:: INPUT MATERIAL

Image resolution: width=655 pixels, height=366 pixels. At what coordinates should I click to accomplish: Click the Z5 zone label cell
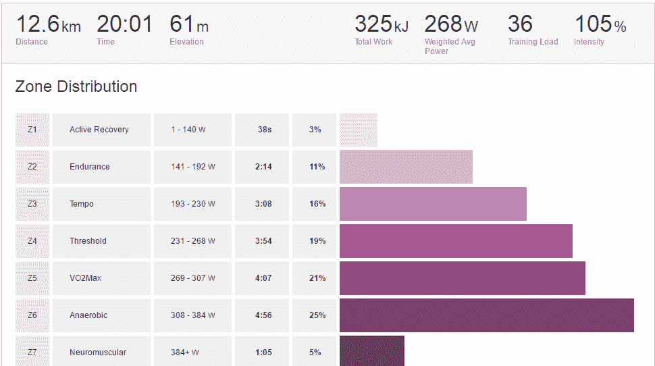click(x=32, y=278)
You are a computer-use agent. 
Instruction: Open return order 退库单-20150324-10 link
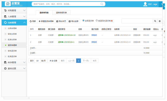click(67, 35)
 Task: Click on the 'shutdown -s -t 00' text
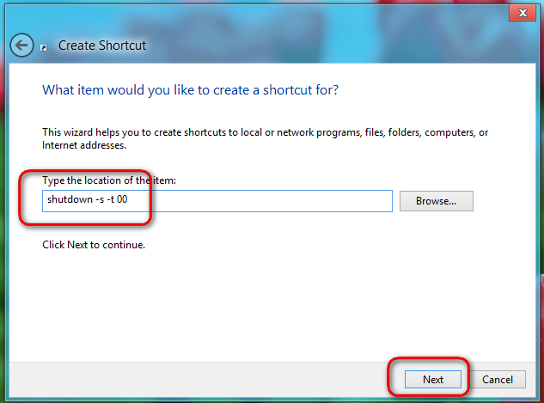88,199
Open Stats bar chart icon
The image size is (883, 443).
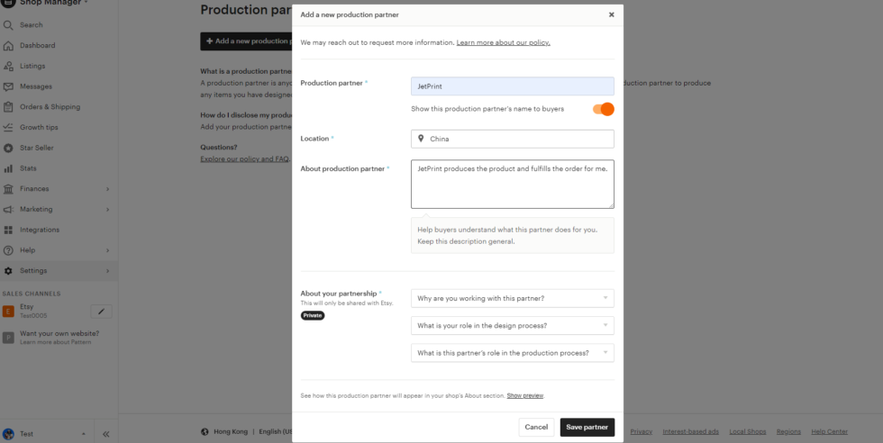[9, 168]
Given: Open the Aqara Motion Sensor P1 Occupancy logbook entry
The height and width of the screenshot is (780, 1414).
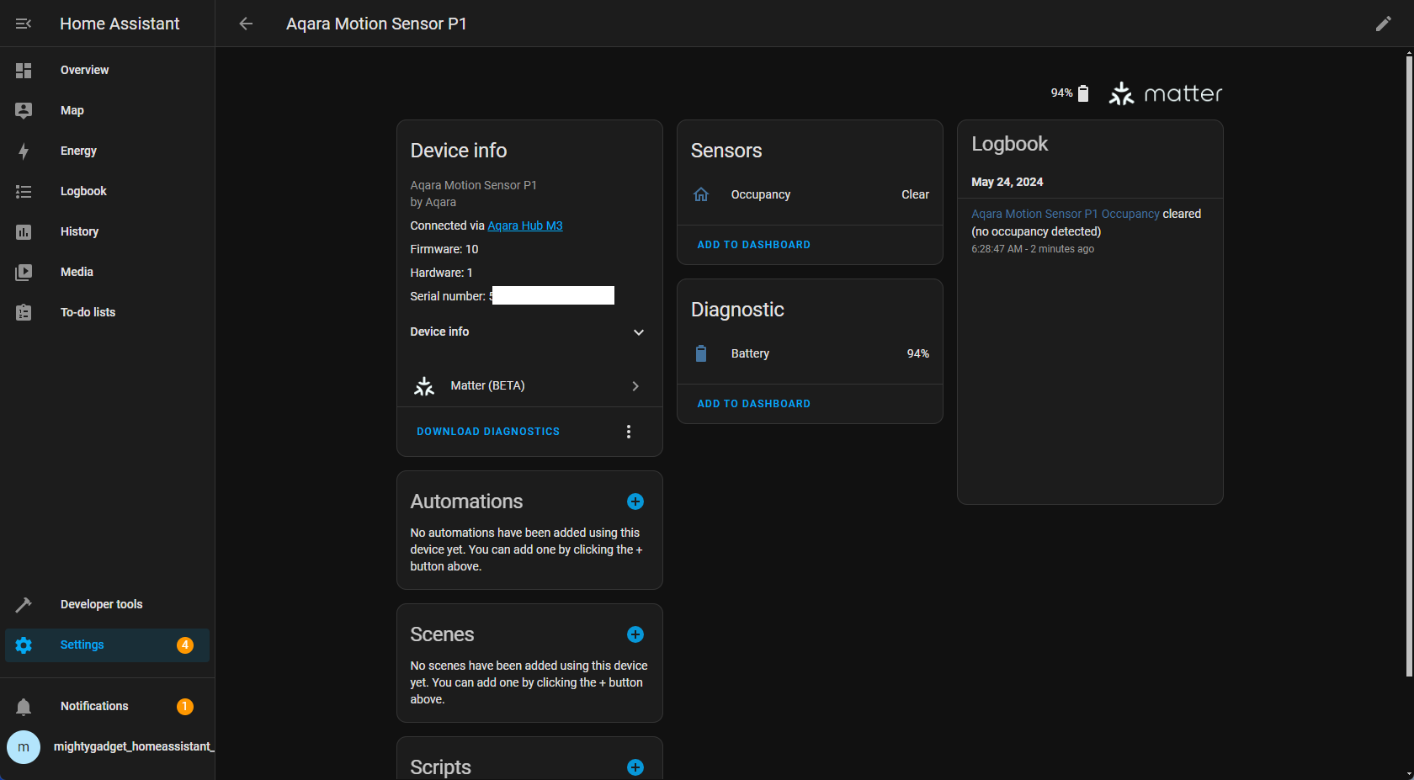Looking at the screenshot, I should [x=1065, y=214].

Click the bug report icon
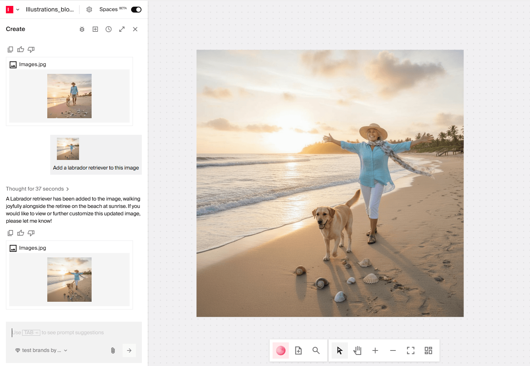tap(82, 29)
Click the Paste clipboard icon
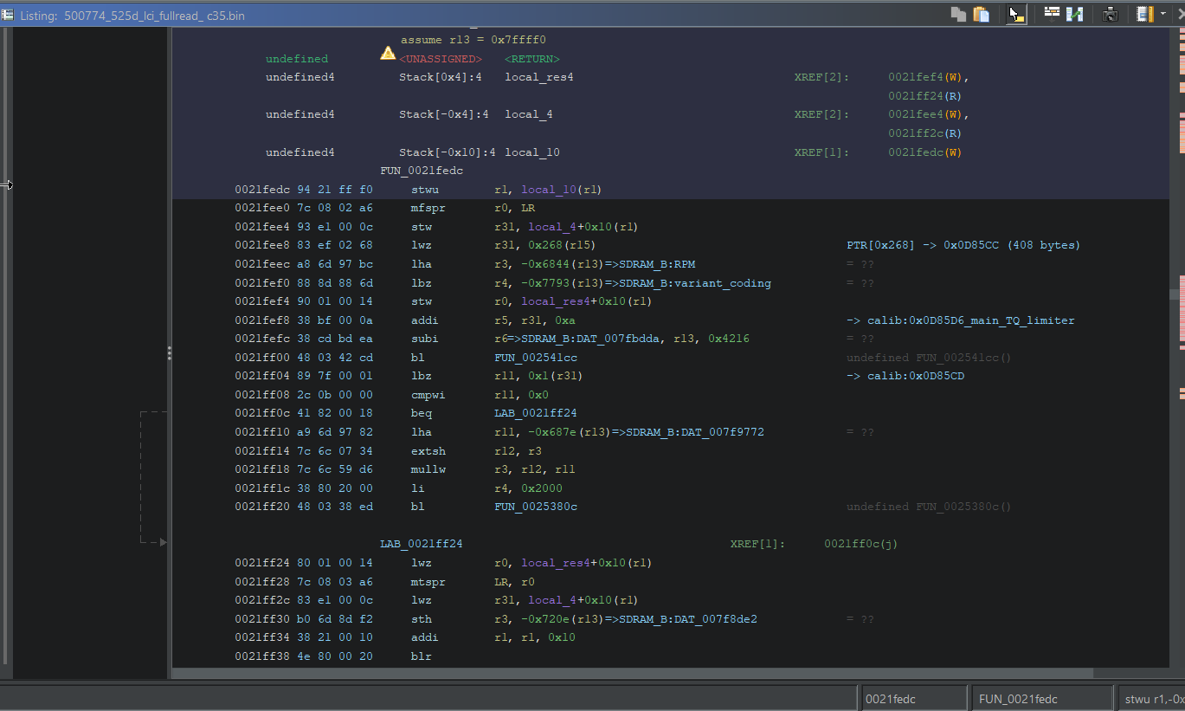 [982, 14]
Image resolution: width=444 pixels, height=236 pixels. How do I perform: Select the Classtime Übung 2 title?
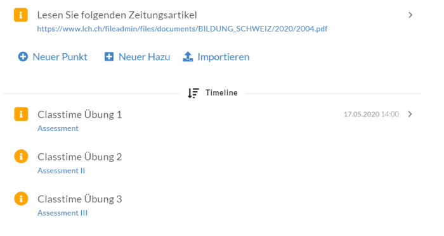point(79,157)
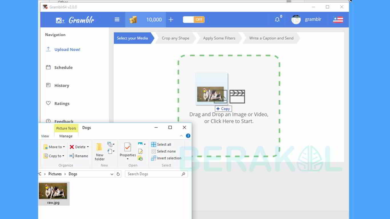Click the New folder button
390x219 pixels.
[99, 151]
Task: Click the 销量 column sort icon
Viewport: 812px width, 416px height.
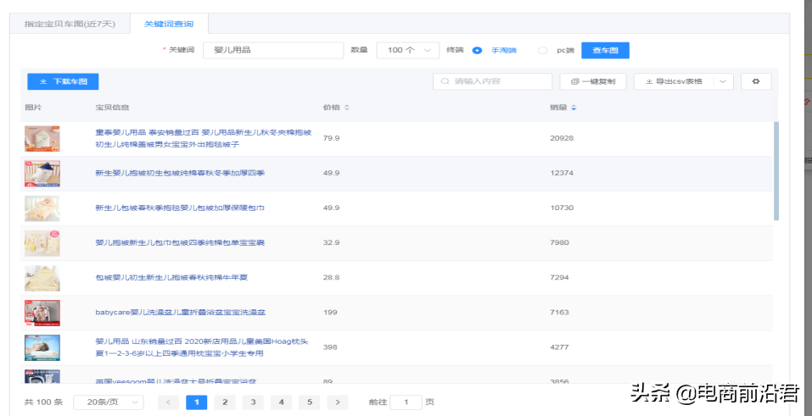Action: click(x=573, y=108)
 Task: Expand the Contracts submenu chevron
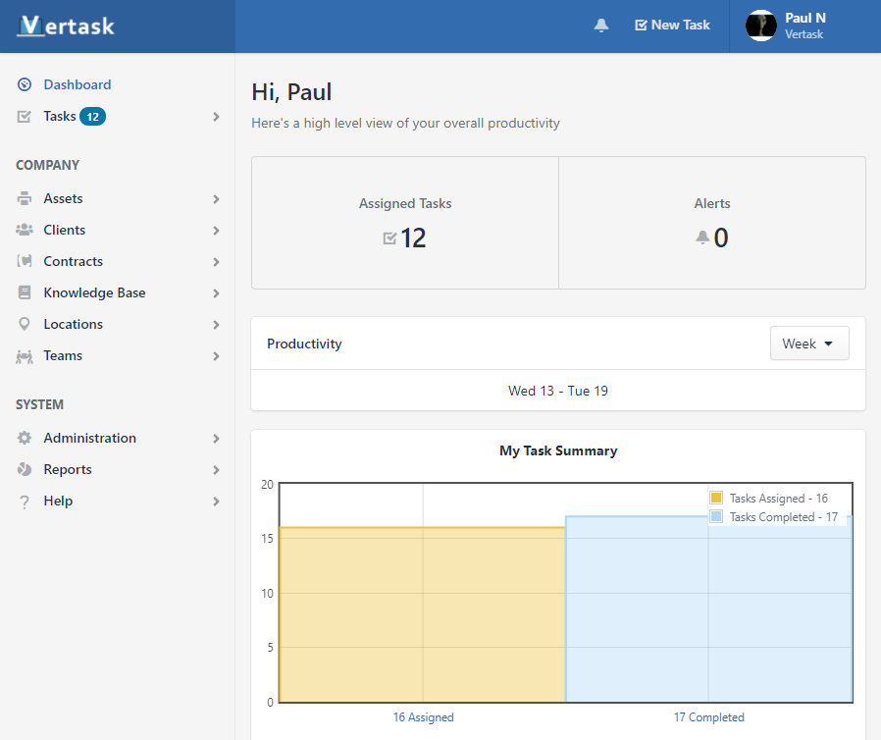pos(216,262)
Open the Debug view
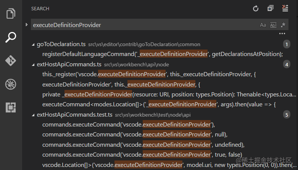The image size is (298, 170). 11,84
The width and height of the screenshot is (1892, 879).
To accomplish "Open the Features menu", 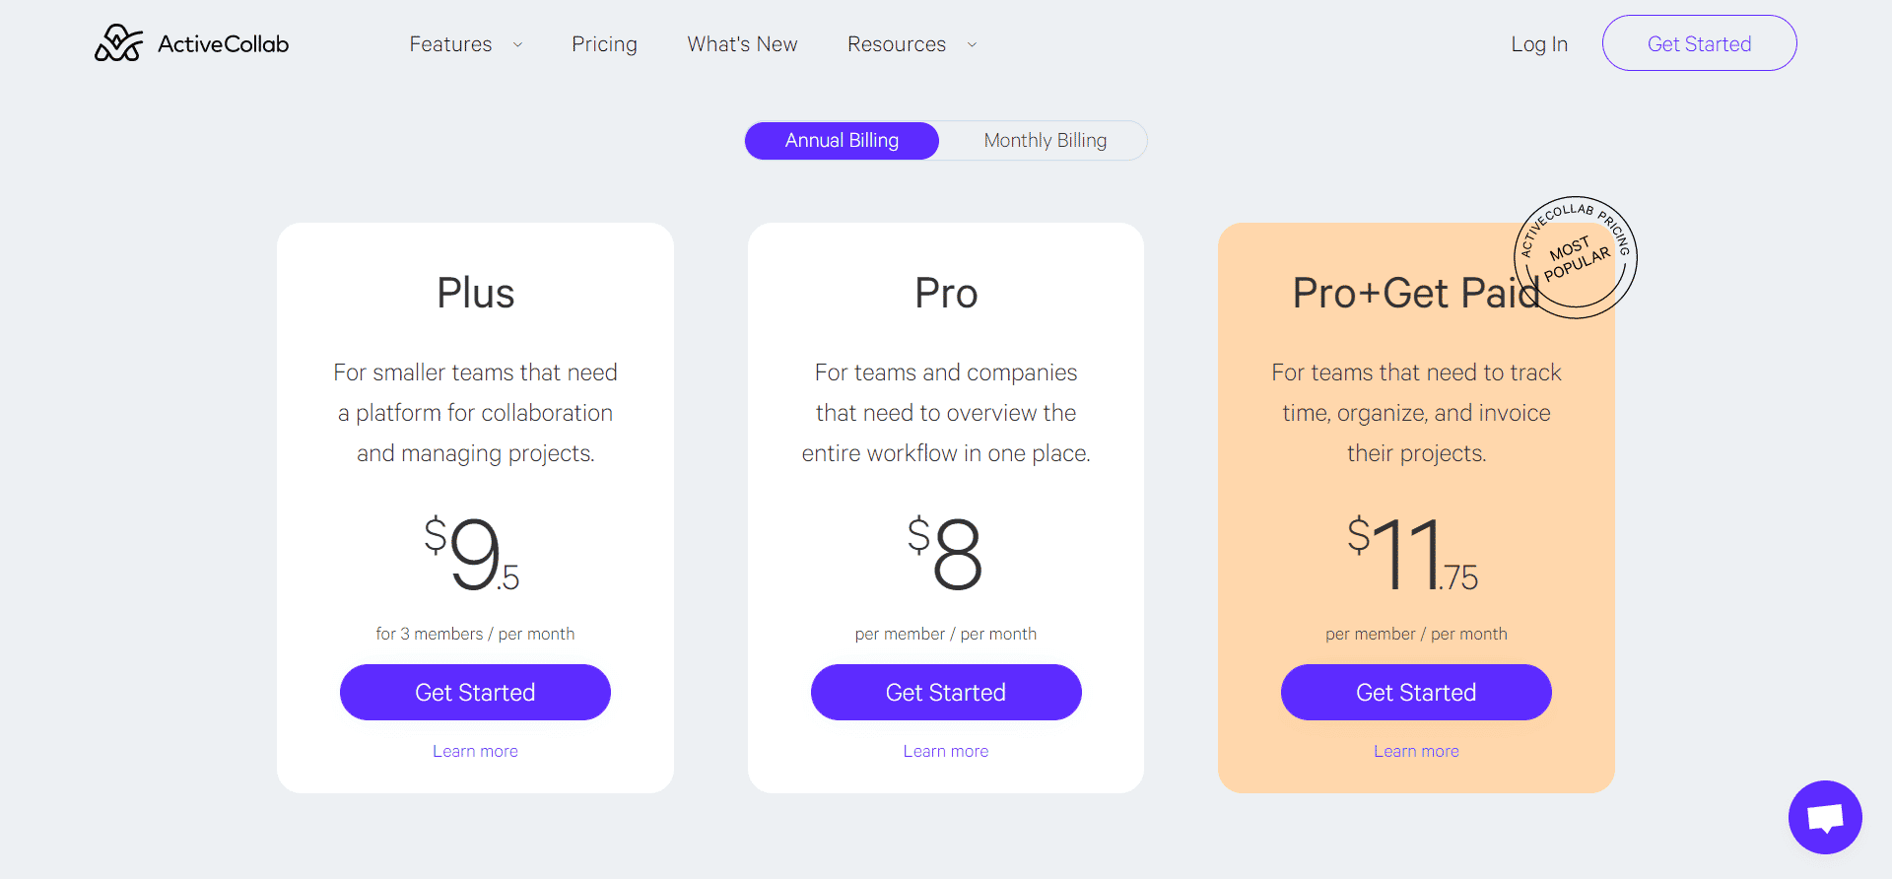I will pyautogui.click(x=450, y=44).
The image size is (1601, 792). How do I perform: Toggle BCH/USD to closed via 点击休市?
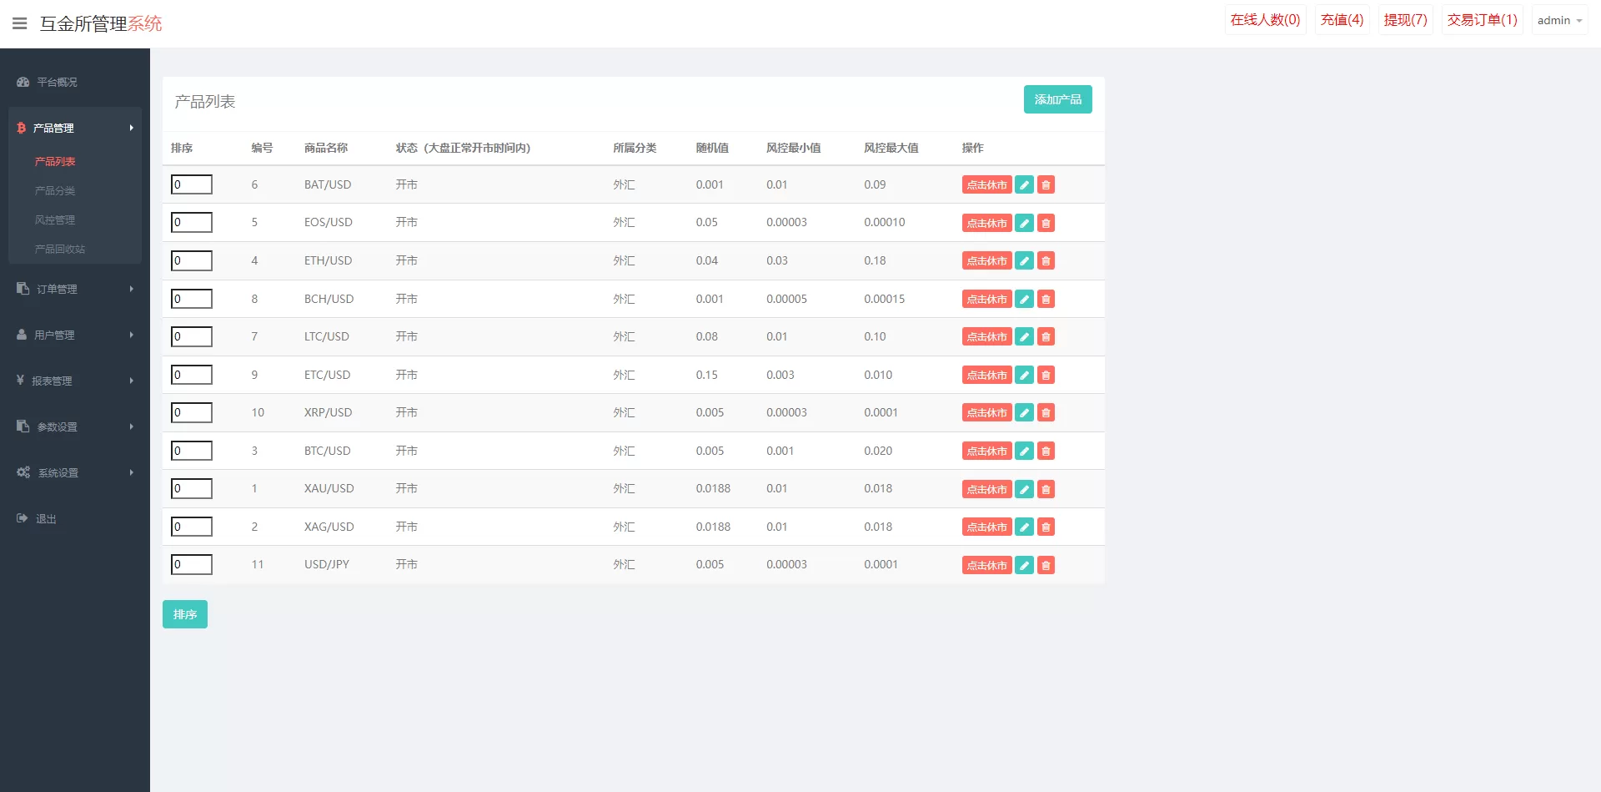pyautogui.click(x=986, y=300)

::::

**YOUR ASSIGNMENT**
Range to copy from the listing above: the line with "Task: Click on the 'shutdown -s -t 00' text" through the line with "The width and". Transcribe it exactly and skip the pictures.

**ANSWER BOX**
 Task: Click on the 'shutdown -s -t 00' text
88,199
Open Stats bar chart icon
The image size is (883, 443).
[9, 168]
Given: Open the Aqara Motion Sensor P1 Occupancy logbook entry
The height and width of the screenshot is (780, 1414).
Looking at the screenshot, I should [x=1065, y=214].

Click the bug report icon
tap(82, 29)
Click the Paste clipboard icon
 [982, 14]
Image resolution: width=444 pixels, height=236 pixels. How do I perform: Select the Classtime Übung 2 title?
point(79,157)
Click the New folder button
390x219 pixels.
[99, 151]
Task: Click the 销量 column sort icon
Viewport: 812px width, 416px height.
Action: click(x=573, y=108)
 Task: Expand the Contracts submenu chevron
pos(216,262)
Open the Debug view
The image size is (298, 170). 11,84
The width and height of the screenshot is (1892, 879).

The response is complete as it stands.